Ribosomes help translate the protein-coding genes found in messenger RNA into their respective proteins. The function of ribosomes is to join together amino acids and create polypeptide chains, with these peptide chains eventually becoming fully functional proteins after more modification.
As mentioned above, ribosomes can be found linked to the rough endoplasmic reticulum, yet they can also be found floating freely within the cell’s cytoplasm. No matter where the ribosomes are found in the cell, they typically congregate in small clusters called polyribosomes or polysomes during the process of protein synthesis. These clusters let proteins be copied multiple times and lets them be synthesized at one time from just one mRNA molecule.
The free ribosomes typically create proteins that carry out their functions in the cytoplasm of the cell. In contrast, the bound ribosomes typically engineer proteins which will be exported from the cell out to other cells or fused with the cell membrane. Bound ribosomes and free ribosomes are interchangeable, and they can switch their functions according to the cell’s needs. Other organelles, like chloroplasts and mitochondria, possess their own ribosomes. These organelle specific ribosomes are smaller than independent ribosomes found throughout the cell, being around 30S to 50S in comparison to the size of the regular ribosomes – 40S to 60S.
Other Parts Of The Cell
The Endoplasmic Reticulum is just one of the many important parts of the cell.
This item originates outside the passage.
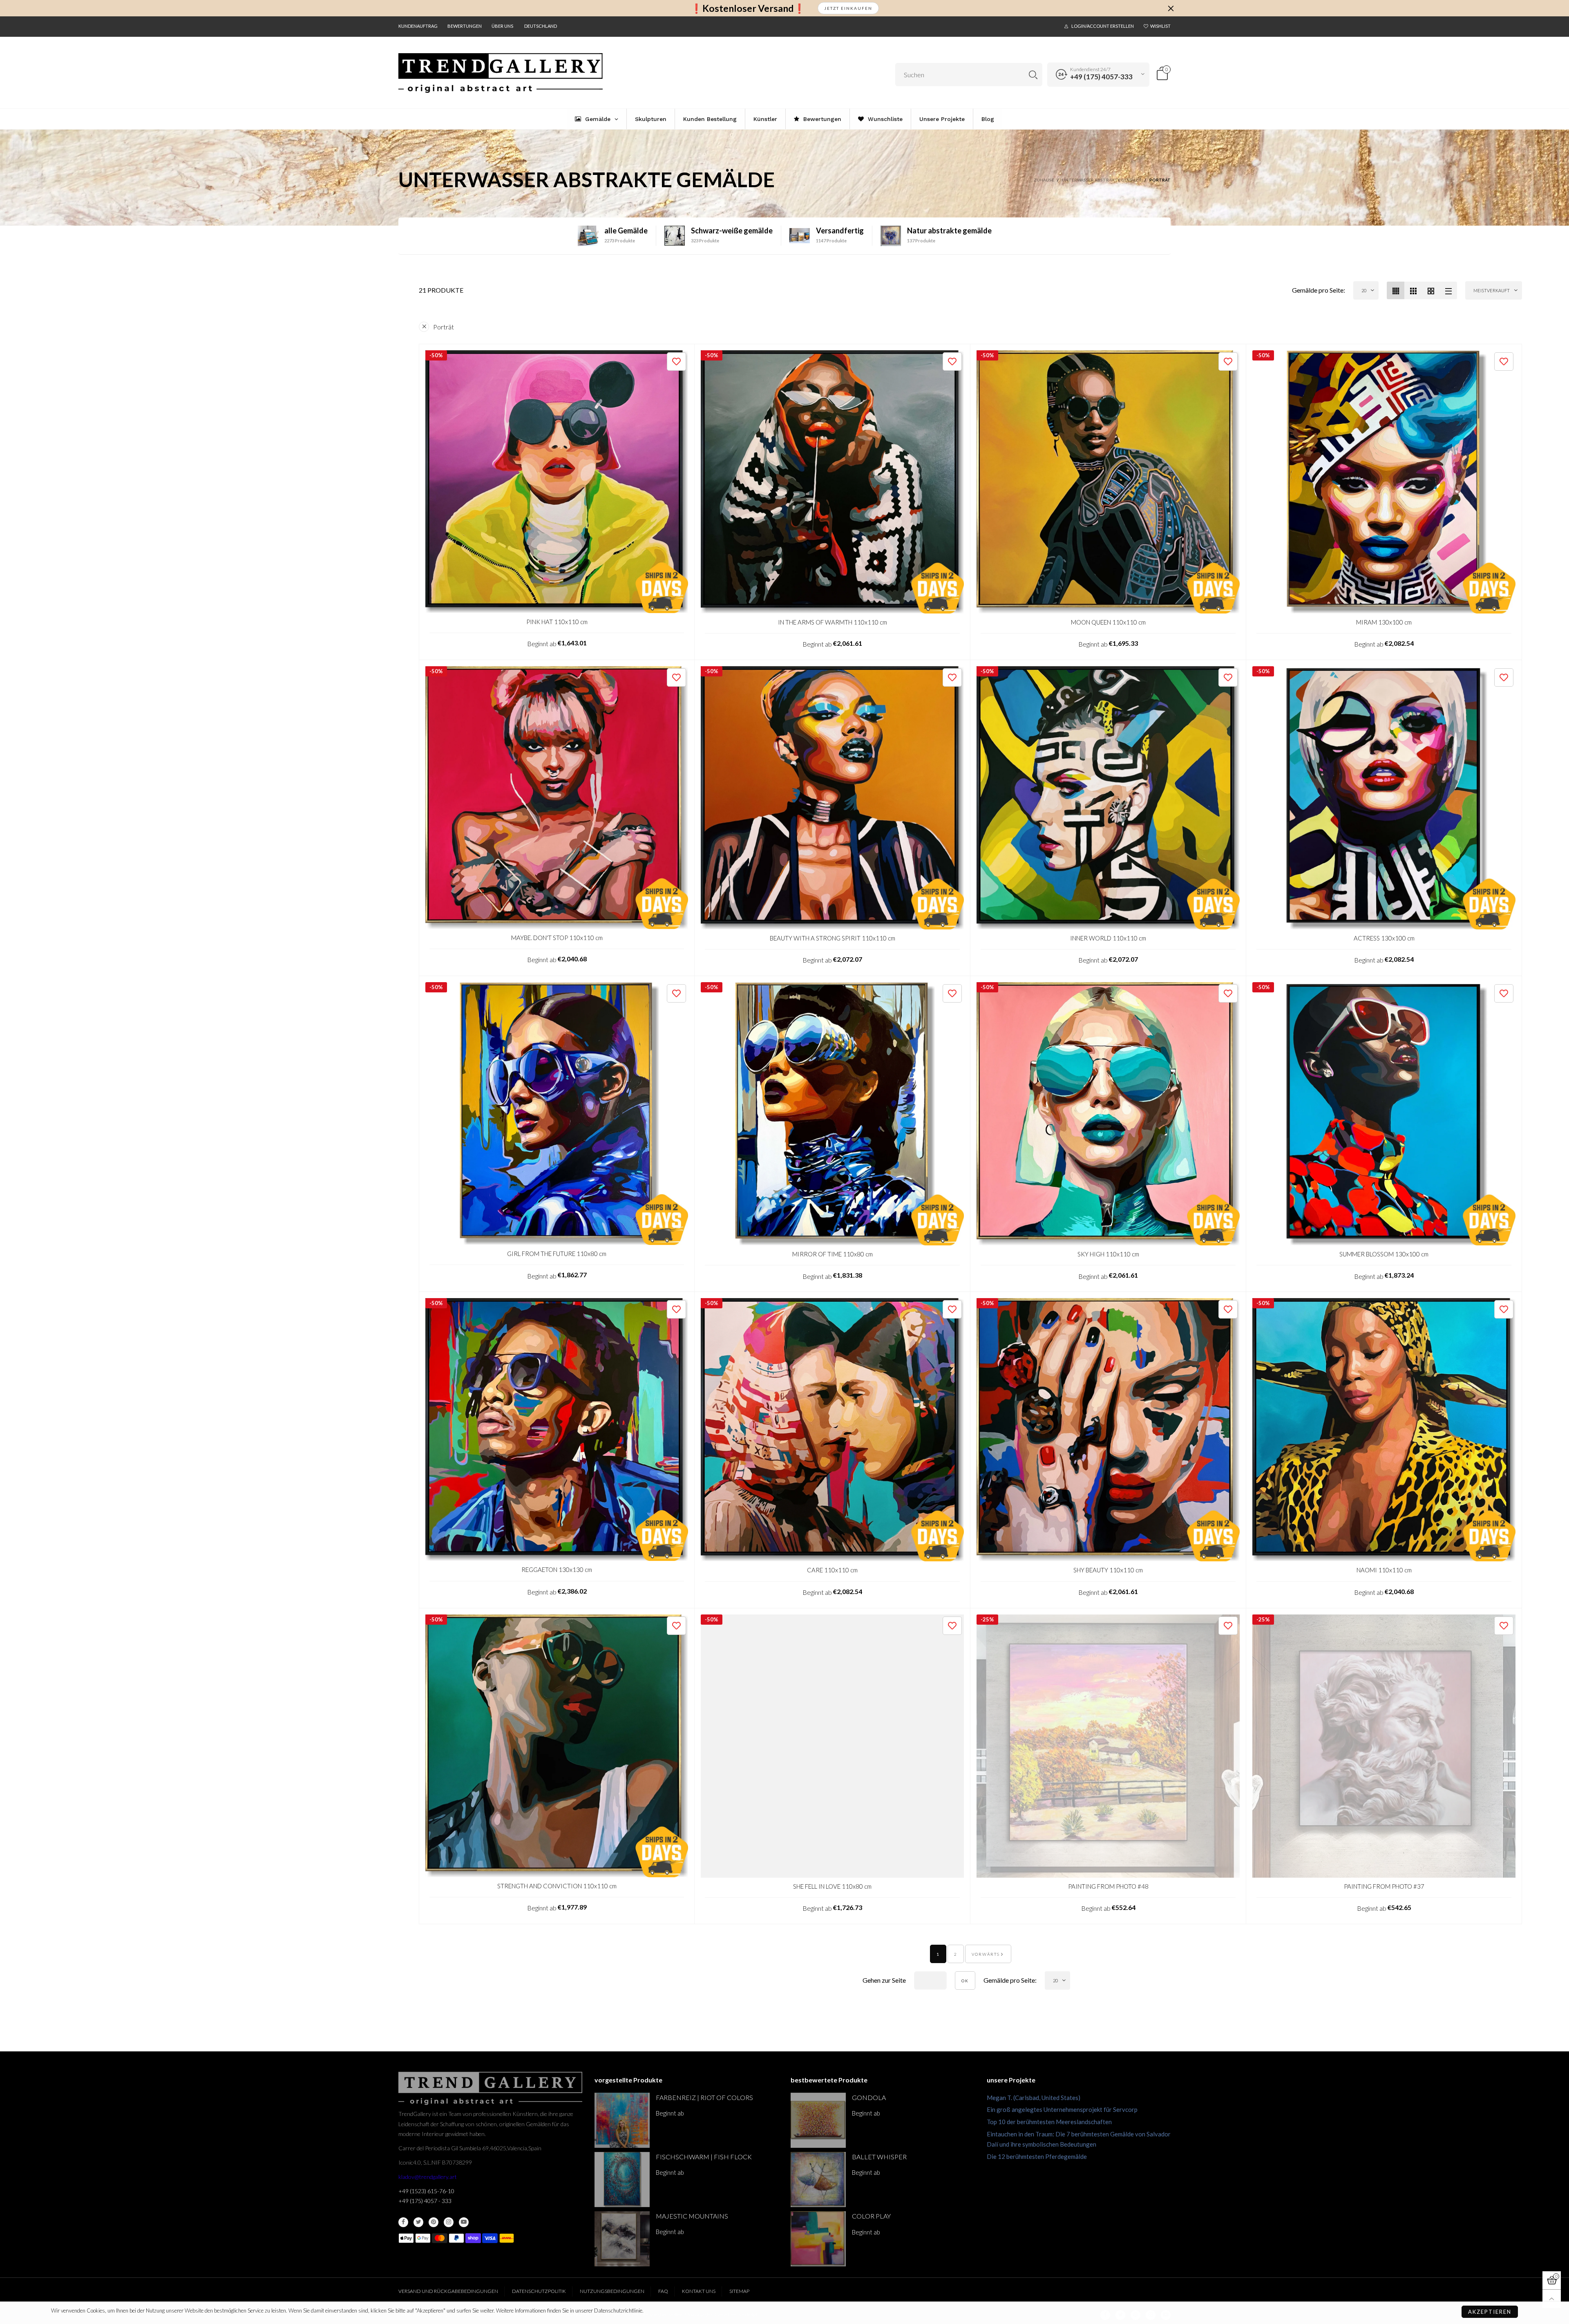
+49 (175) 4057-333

Other important cell parts include the following:
Cell Membrane – A semi-permeable membrane which isolates the cell from the outside environment and contains the cytoplasm.
Golgi Complex – The Golgi Complex is the “post office” of the cell, which stores, processes, and ships cellular products off to their respective destinations.
Lysosomes – Small organelles containing enzymes which break down cellular macromolecules
Mitochondria -These organelles produce energy for the cell through the process of cellular respiration.
Nucleus – The “brain” of the cell, it controls the reproduction and growth of the cell. It also holds genetic information.
Peroxisomes – These structures utilize oxygen to degrade fats and detoxify alcohol.